**Page extract**
** Start **

For both of the examples we observe the following constraint parameters from exemplar images:

  1. \(\{ m \: | \: \sigma_1 \leq m[i] \leq \sigma_2 \}\) (upper and lower bounds)
  2. \(\{ m \: | \: \sum_{j=1}^k \lambda[j] \leq \sigma_3 \}\) with \(m = \operatorname{vec}( \sum_{j=1}^{k}\lambda[j] u_j v_j^\top )\) is the SVD of the image (nuclear norm)
  3. \(\{ m \: | \: \sum_{j=1}^k \lambda[j] \leq \sigma_4 \}\), with \((D_z \otimes I_x)m = \operatorname{vec}( \sum_{j=1}^{k}\lambda[j] u_j v_j^* )\) is the SVD of the vertical derivative of the image (nuclear norm of discrete gradients of the image, total-nuclear-variation). Use similar constraint for the x-direction.
  4. \(\{ m \: | \: \| A m \|_1 \leq \sigma_5 \}\) with \(A = \begin{pmatrix} D_z \otimes I_x \\ I_z \otimes D_x \end{pmatrix}\) (anisotropic total-variation)
  5. \(\{ m \: | \: \sigma_6 \leq \| m \|_2 \leq \sigma_7 \}\) (annulus)
  6. \(\{ m \: | \: \sigma_8 \leq \| A m \|_2 \leq \sigma_9 \}\) with \(A = \begin{pmatrix} D_z \otimes I_x \\ I_z \otimes D_x \end{pmatrix}\) (annulus of the discrete gradients of the training images)

** End **

**Excerpted records**
** Start **

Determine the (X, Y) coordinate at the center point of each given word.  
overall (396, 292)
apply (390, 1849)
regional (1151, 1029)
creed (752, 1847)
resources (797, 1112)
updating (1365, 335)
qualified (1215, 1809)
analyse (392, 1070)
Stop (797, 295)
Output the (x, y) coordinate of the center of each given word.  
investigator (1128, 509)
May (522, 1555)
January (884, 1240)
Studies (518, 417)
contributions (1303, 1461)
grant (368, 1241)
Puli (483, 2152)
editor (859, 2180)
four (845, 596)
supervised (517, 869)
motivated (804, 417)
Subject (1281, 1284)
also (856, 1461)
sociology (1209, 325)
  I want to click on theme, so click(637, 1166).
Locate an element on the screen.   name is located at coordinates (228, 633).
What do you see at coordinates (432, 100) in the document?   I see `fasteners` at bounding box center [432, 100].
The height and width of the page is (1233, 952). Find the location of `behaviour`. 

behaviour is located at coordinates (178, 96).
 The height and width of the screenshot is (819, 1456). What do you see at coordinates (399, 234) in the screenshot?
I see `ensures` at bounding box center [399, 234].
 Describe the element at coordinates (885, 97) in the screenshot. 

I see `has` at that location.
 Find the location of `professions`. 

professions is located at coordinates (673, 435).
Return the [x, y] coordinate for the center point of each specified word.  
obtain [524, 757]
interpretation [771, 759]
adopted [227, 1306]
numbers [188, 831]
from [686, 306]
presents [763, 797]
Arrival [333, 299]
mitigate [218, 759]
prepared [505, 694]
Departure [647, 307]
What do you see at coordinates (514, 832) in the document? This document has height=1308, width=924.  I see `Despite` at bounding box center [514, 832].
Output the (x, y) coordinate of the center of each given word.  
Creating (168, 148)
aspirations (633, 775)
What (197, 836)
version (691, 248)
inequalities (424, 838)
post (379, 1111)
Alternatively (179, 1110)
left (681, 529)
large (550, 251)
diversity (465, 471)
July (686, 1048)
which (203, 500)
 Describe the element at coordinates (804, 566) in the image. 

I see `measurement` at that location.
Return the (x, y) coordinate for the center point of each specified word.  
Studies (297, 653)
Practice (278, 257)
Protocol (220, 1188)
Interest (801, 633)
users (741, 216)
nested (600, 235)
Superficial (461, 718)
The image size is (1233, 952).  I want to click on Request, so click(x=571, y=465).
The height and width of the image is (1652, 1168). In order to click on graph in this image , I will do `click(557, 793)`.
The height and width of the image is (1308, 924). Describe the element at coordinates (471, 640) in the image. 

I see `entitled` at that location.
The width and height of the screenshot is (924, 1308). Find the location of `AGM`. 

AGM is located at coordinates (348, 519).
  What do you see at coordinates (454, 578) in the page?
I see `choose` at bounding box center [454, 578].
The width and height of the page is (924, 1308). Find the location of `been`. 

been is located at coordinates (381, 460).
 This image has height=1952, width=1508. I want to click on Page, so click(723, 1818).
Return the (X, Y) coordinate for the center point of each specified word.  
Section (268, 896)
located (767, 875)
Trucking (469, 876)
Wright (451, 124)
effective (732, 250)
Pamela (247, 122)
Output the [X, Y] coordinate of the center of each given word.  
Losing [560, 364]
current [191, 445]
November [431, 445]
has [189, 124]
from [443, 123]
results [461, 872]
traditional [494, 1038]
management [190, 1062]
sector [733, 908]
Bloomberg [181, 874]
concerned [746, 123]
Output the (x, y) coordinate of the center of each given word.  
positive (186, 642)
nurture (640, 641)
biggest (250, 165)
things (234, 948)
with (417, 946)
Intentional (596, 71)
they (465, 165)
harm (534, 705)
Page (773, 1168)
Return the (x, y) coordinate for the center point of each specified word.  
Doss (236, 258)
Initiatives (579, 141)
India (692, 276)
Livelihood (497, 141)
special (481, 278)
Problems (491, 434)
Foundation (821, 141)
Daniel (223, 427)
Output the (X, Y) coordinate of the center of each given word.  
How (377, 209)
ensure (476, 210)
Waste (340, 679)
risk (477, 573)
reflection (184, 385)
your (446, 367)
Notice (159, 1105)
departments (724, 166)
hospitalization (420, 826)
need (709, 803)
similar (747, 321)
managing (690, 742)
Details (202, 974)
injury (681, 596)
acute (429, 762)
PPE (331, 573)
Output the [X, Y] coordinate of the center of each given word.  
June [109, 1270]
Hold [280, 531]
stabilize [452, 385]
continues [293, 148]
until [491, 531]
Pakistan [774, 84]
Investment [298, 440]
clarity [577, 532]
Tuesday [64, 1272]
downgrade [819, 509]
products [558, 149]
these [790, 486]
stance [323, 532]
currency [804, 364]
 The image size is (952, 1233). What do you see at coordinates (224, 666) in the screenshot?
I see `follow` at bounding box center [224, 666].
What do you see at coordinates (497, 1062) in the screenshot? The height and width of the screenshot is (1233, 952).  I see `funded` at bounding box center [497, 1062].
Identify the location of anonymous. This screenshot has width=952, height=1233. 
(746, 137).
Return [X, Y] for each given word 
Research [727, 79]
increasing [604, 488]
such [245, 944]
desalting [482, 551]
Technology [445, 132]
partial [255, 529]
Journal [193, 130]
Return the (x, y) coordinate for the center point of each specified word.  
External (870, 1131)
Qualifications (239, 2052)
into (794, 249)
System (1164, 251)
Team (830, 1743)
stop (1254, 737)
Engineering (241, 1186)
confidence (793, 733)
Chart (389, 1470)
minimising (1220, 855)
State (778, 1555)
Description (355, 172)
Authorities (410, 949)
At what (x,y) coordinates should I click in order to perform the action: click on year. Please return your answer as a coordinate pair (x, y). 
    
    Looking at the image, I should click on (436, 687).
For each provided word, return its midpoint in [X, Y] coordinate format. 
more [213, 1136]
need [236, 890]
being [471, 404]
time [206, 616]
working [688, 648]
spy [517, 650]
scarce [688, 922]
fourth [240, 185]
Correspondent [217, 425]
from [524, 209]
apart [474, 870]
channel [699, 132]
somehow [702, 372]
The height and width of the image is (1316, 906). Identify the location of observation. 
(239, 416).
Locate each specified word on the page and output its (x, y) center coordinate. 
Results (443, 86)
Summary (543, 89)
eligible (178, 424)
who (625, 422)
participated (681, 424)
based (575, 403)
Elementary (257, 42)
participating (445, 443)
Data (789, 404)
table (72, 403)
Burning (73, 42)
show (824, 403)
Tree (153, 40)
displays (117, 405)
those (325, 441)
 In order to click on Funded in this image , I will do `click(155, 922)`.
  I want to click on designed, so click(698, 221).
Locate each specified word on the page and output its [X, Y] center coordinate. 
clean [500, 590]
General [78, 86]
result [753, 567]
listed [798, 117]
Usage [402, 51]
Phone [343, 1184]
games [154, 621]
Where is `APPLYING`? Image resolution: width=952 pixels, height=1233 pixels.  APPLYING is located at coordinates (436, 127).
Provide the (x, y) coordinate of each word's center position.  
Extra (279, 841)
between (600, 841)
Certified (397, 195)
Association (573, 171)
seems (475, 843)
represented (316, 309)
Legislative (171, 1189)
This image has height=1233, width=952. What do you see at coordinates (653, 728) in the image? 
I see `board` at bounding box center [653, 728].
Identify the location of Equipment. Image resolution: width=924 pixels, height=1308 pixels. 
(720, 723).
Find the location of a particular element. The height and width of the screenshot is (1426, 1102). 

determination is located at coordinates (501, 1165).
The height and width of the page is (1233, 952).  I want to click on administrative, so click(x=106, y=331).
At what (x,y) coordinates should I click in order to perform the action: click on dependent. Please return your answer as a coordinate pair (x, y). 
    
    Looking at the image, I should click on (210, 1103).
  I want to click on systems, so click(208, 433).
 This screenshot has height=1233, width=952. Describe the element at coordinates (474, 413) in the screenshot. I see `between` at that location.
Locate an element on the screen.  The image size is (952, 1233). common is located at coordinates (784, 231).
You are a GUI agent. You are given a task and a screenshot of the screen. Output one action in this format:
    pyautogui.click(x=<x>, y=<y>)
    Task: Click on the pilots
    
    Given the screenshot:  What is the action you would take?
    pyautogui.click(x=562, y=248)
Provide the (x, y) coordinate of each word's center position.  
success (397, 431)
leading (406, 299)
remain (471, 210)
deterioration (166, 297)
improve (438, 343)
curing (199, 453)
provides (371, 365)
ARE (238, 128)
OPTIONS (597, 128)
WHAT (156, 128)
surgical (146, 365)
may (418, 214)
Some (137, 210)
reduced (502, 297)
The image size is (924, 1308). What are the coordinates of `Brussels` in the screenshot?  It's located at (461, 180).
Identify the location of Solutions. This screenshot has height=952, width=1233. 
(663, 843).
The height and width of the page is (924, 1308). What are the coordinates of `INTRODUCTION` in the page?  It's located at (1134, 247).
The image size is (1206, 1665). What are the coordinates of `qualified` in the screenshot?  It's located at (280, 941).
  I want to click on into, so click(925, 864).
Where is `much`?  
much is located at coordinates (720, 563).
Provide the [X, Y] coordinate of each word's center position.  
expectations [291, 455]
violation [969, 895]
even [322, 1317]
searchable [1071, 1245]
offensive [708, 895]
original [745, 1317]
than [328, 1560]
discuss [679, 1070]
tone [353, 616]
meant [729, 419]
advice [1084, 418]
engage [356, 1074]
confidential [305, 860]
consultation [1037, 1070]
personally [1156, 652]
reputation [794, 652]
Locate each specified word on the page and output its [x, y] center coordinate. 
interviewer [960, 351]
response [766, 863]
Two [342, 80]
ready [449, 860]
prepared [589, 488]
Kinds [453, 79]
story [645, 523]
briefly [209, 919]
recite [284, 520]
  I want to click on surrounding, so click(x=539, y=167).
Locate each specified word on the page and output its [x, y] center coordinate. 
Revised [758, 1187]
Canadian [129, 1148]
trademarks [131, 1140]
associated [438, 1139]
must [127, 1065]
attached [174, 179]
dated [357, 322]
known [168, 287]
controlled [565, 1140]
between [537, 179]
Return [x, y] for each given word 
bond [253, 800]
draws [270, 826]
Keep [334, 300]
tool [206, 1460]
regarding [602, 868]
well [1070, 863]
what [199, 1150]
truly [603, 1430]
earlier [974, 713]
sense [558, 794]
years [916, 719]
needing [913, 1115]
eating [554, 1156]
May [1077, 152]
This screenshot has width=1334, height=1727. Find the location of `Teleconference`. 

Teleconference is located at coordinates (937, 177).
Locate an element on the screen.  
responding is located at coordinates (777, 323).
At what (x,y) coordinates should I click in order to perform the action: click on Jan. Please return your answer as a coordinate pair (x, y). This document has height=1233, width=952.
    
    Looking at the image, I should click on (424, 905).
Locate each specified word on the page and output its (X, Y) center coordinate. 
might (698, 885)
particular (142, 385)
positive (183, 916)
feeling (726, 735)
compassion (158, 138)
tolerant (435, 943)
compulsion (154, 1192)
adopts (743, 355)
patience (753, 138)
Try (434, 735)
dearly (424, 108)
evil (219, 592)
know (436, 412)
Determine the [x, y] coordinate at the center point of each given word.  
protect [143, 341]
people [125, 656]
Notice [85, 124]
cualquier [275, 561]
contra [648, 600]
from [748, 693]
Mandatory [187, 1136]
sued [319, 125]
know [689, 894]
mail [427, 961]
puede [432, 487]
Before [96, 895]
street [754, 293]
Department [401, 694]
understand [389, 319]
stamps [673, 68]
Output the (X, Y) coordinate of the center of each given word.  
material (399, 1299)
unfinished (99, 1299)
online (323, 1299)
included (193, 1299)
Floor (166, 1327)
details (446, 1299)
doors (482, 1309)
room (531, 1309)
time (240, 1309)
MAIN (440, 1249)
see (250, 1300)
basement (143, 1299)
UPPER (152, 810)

** End **

**Short exercise A**
Retype the image-constraints text from "For both of" to "and lower bounds)".
**Short exercise B**
Continue the text on image constraints from the point where it stops.

**Task output A**
For both of the examples we observe the following constraint parameters from exemplar images:

  1. \(\{ m \: | \: \sigma_1 \leq m[i] \leq \sigma_2 \}\) (upper and lower bounds)

**Task output B**
  7. \(\{ m \: | \: \| A m \|_1 \leq \sigma_{10} \}\) with \(A = \) discrete Fourier transform (\(\ell_1\)-norm of DFT coefficients)
  8. \(\{ m \: | \: - \sigma_{11} \leq ((D_z \otimes I_x) m)[i] \leq \sigma_{12} \}\) (slope-constraints in the \(z\)-direction, bounds on the discrete gradients of the image). Use similar constraint for the \(x\)-direction.
  9. \(\{ m \: | \: \| A m \|_1 \leq \sigma_{11} \}\) with \(A = \) discrete wavelet transform

These are nine types of convex and non-convex constraints on the model properties (\(11\) sets passed to PARSDMM because sets three and eight are applied to the two dimensions separately). For data-fitting, we add a point-wise constraint, \(\{ x \: | \: l \leq (F x - d_\text{obs}) \leq u \}\) with a linear forward model \(F \in \mathbb{R}^{M \times N}\).

Example 1: joint denoising-deblurring-inpainting

The goal of the first example is to recover a \([0 - 255]\) grayscale image from \(20\%\) observed pixels of a blurred image (\(25\) pixels known motion blur), where each observed data point also contains zero-mean random noise in the interval \([-10 - 10]\). The forward operator \(F\) is thus a subsampled banded matrix (restriction of an averaging matrix). As an additional challenge, we do not assume exact knowledge of the noise level and work with the over-estimation \([-15 - 15]\). The data set contains a series of images from ‘Planet Labs PlanetScope Ecuador’ with a resolution of three meters, available at openaerialmap.org. There are \(35\) patches of \(1100 \times 1100\) pixels for training, some of which are displayed in Figure 1.

Figure1A sample of \(8\) out of \(35\) training images.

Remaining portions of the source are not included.